**RAW DATA**:
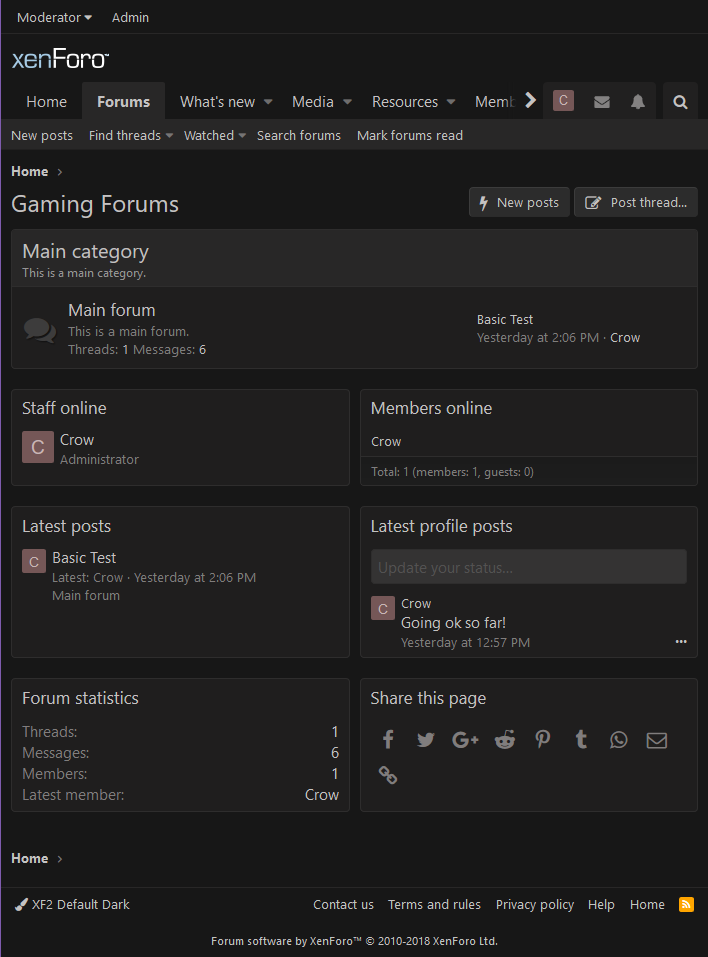The width and height of the screenshot is (708, 957).
Task: Open the conversations envelope icon
Action: pos(601,102)
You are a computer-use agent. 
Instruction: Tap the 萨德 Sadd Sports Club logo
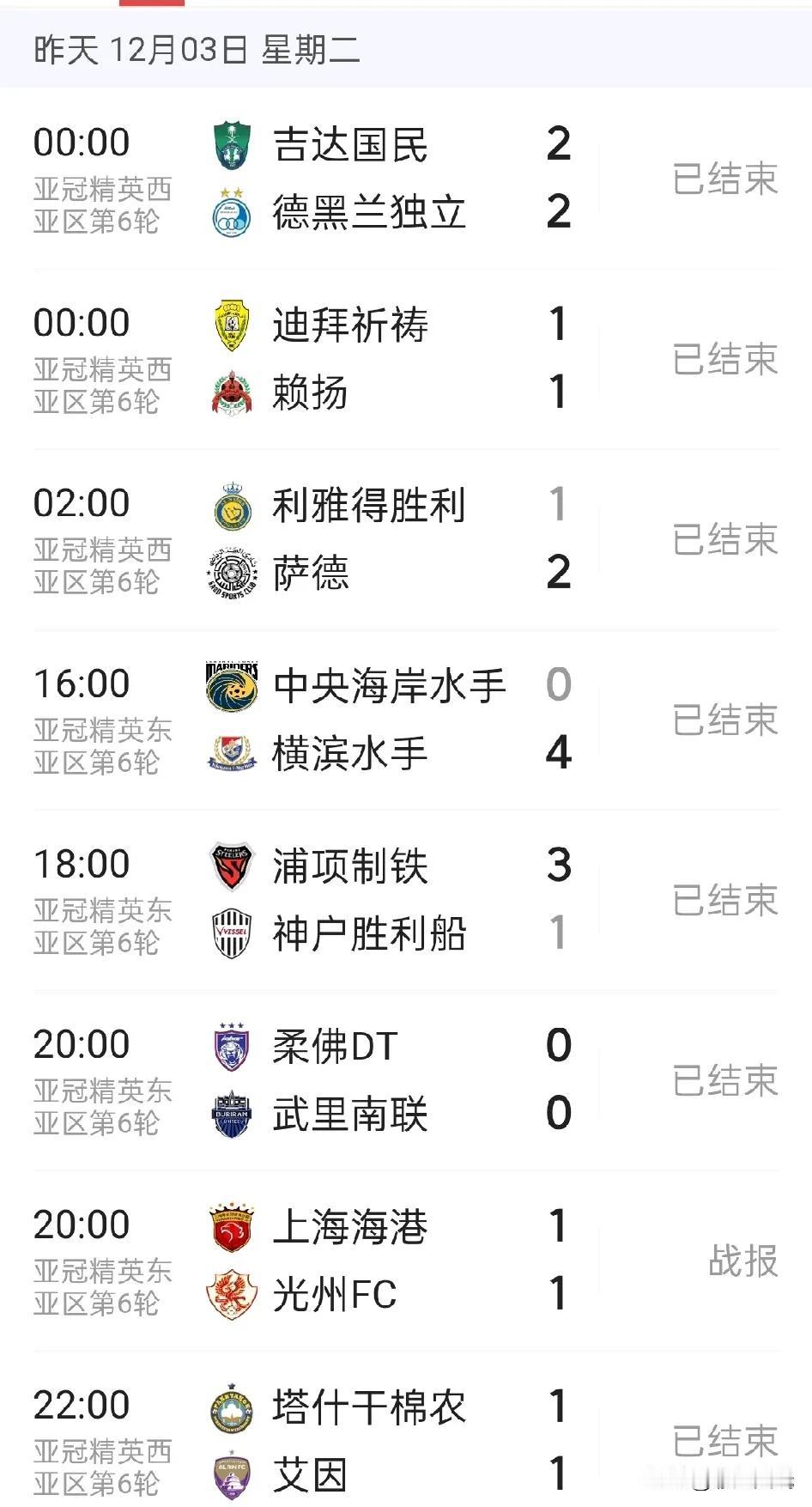coord(232,574)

**DIRECTIONS FOR THIS TASK**: Please report every line of the material above that contains the string "Instruction", copying each such line in full. Case counts.

**ANSWER IN FULL**:
Instruction: Tap the 萨德 Sadd Sports Club logo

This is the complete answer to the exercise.